The problem
Show every line in the entries below that contains the word "beside", copied as it stands.

Records for finding displayed items
________________

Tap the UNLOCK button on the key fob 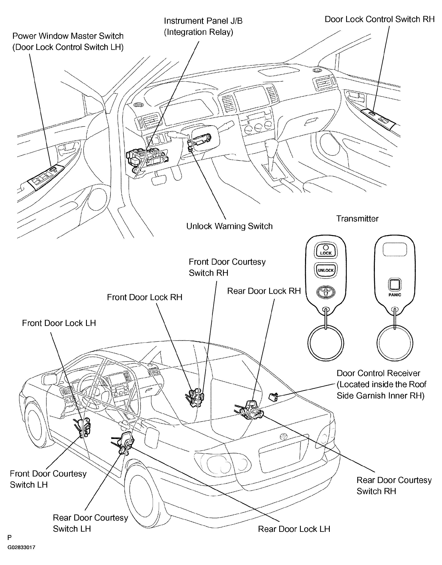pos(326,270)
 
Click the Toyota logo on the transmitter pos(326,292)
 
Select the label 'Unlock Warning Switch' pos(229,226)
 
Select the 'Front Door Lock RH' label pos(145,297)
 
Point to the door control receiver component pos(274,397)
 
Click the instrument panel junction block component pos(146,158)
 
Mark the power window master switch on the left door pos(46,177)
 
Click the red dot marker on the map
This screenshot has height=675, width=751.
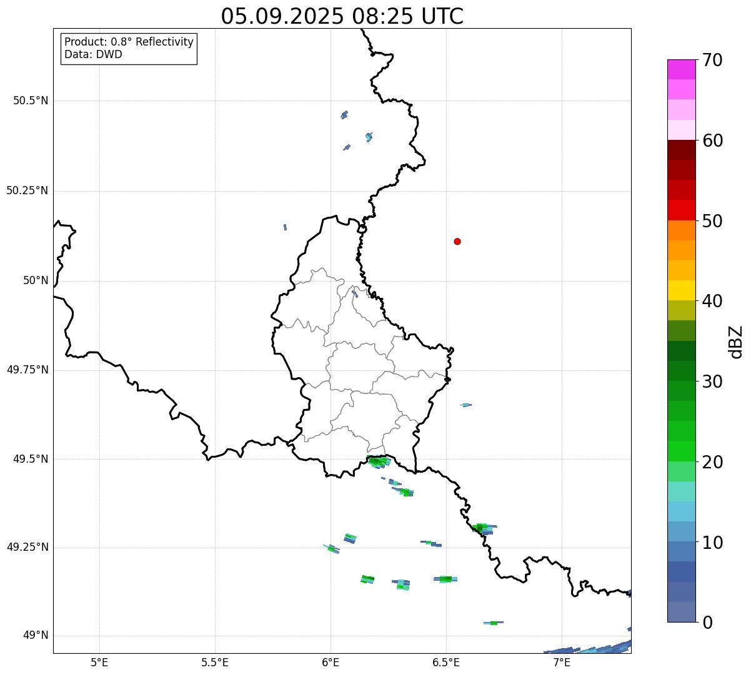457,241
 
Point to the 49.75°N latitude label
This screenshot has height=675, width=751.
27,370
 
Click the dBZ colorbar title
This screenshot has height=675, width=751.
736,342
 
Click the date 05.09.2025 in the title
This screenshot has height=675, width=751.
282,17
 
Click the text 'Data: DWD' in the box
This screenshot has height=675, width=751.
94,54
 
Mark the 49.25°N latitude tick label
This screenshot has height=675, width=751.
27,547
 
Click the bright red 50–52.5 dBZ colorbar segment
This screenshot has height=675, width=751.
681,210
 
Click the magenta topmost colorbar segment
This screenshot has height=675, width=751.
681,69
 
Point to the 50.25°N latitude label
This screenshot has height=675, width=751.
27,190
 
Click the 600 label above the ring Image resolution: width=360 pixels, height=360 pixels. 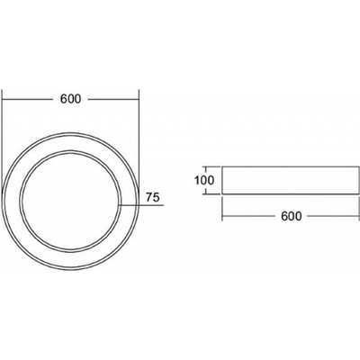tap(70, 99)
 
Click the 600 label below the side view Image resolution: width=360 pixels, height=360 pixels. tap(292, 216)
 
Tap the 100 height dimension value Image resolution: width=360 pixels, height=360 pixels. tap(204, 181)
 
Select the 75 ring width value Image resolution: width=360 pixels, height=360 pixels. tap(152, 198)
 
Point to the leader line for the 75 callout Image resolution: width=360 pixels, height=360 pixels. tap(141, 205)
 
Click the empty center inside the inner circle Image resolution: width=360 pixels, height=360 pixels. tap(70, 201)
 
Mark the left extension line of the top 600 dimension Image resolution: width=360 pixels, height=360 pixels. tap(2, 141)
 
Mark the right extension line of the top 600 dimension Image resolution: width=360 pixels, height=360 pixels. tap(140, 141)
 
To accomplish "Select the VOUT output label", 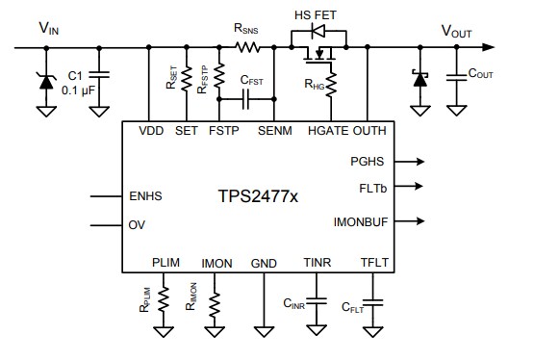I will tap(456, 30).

________________

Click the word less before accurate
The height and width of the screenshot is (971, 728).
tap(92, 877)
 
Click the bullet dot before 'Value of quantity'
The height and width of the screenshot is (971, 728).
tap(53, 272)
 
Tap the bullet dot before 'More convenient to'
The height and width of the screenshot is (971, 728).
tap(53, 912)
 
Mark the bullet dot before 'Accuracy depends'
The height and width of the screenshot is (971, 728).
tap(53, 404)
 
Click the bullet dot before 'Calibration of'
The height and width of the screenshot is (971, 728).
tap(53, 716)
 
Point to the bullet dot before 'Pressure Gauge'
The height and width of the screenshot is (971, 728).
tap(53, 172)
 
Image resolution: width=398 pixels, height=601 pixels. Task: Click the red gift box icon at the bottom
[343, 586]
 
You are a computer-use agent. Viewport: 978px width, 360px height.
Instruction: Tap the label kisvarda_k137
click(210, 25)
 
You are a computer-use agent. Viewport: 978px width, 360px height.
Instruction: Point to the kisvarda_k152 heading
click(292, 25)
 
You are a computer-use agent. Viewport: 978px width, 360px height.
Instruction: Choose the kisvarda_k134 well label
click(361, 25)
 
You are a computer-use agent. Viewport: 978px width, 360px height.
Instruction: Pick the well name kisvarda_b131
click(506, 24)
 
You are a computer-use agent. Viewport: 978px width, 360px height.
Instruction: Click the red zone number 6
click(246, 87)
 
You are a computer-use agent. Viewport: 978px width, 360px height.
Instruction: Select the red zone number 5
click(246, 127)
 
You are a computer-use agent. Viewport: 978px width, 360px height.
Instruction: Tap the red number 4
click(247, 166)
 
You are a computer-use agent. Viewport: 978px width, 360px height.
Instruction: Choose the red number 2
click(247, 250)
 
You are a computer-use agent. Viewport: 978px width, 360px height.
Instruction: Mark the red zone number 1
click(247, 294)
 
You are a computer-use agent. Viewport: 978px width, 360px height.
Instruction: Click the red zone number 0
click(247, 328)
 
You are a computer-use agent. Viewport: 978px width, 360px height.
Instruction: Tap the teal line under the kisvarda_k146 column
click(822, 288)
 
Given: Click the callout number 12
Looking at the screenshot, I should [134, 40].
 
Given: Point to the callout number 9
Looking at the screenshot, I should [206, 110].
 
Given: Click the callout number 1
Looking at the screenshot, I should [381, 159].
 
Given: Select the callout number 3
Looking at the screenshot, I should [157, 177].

________________

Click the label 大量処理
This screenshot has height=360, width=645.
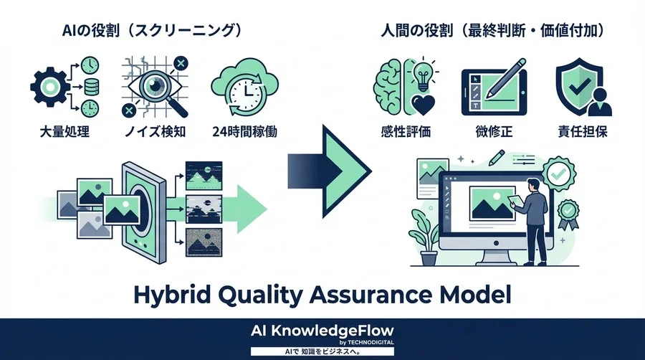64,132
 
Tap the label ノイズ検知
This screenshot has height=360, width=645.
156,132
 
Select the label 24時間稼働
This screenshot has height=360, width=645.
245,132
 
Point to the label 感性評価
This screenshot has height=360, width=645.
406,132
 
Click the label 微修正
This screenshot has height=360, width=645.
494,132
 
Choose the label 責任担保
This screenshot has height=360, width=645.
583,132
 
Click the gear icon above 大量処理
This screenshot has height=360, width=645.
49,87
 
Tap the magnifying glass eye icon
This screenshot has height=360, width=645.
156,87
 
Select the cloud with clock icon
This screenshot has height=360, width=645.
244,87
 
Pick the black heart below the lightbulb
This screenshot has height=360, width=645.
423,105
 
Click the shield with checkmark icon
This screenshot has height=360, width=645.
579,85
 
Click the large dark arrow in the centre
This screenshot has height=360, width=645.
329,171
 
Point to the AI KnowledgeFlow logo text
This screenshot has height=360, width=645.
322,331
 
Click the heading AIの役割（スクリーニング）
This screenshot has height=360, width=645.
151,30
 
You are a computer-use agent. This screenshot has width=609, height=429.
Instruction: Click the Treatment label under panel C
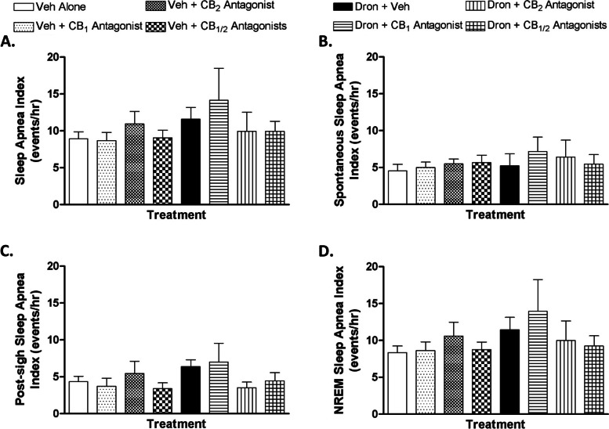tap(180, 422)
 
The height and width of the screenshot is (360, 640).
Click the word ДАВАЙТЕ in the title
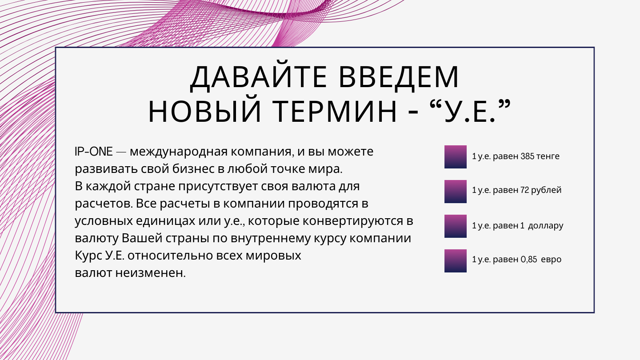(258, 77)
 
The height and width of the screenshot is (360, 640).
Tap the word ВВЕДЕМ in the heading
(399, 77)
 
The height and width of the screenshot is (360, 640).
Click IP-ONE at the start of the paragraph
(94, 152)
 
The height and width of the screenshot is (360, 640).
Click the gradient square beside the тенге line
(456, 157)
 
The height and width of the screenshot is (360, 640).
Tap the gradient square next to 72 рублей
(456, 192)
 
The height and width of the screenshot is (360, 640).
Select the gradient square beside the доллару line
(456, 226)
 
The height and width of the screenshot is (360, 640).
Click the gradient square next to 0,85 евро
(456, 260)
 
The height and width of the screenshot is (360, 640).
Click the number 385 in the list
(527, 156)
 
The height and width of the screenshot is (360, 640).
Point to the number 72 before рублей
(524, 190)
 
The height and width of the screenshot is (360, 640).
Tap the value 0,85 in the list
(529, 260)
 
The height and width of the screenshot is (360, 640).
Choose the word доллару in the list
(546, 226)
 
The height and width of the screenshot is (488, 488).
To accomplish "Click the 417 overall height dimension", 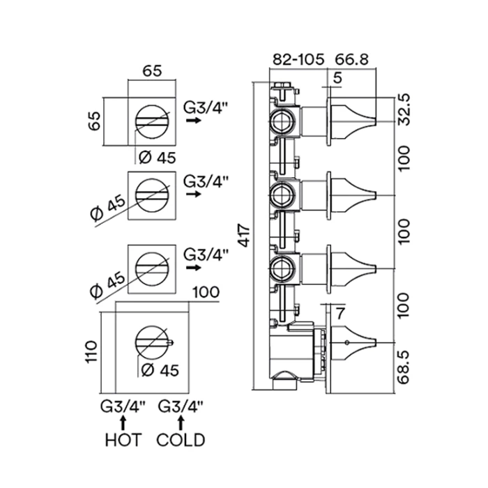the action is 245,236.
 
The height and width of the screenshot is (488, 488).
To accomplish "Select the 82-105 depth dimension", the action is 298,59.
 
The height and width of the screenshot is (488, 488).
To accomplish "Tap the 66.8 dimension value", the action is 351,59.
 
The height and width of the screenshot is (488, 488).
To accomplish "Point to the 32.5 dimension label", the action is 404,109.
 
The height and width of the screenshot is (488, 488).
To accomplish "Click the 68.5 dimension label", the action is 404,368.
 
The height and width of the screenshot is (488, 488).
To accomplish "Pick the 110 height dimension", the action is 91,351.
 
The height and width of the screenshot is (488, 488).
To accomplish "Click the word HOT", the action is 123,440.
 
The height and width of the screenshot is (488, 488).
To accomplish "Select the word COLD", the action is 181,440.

________________

Completed task
Click the gradient square beside the тенге line
Select the gradient square beside the доллару line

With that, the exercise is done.